> **Data provided**:
################
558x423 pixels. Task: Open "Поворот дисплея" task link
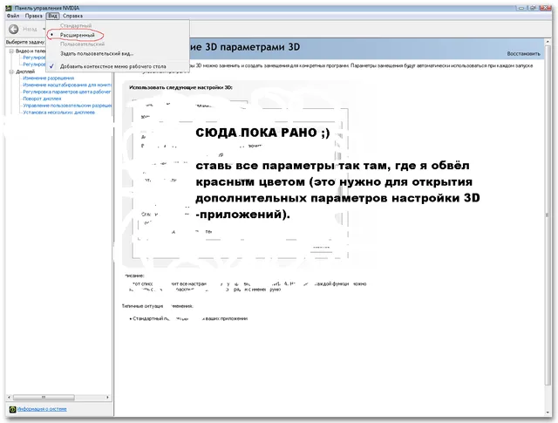44,99
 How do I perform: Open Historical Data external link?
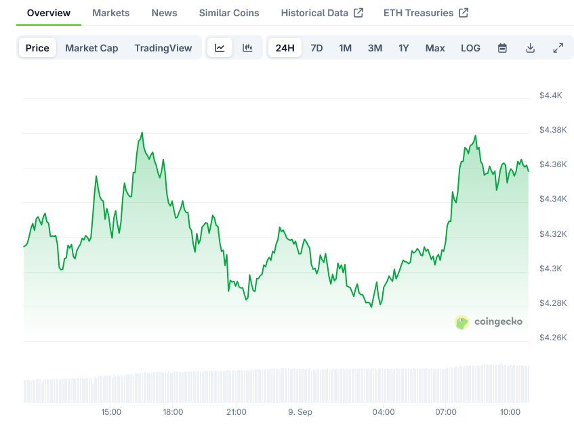(322, 13)
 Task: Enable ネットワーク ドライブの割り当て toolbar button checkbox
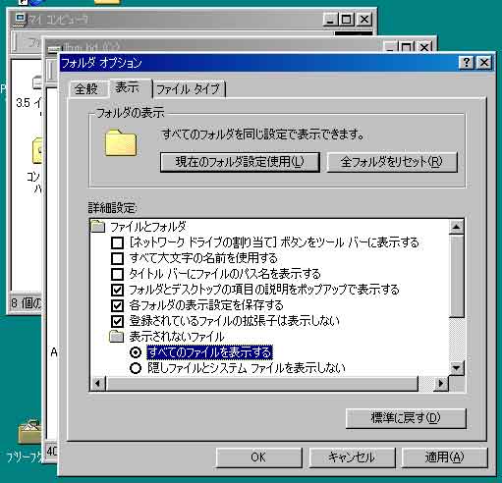pos(117,242)
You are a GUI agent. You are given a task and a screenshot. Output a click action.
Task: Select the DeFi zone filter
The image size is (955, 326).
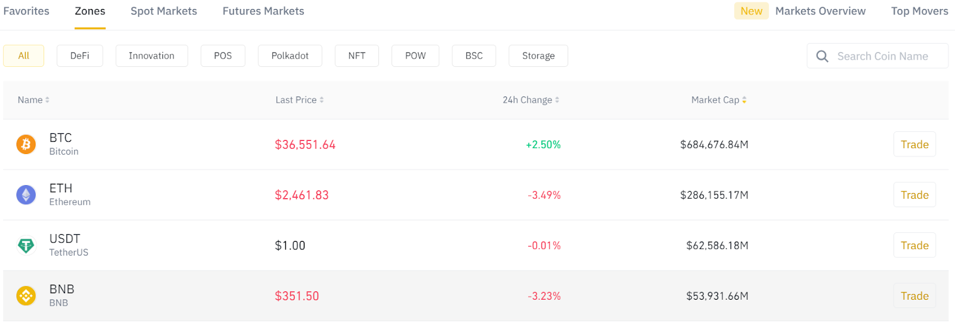79,56
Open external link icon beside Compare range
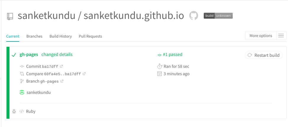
################
> **Instructions for the task**:
The entries are to be written out again exactly, without their pictures.

> **The answer**:
558x423 pixels. Task: Open "Поворот дисплея" task link
44,99
 How do I perform: Open Historical Data external link?
(322, 13)
 Task: Enable ネットワーク ドライブの割り当て toolbar button checkbox
pos(117,242)
You are a GUI agent. You are given a task and a screenshot. Output a click action.
Task: Select the DeFi zone filter
The image size is (955, 326).
79,56
Open external link icon beside Compare range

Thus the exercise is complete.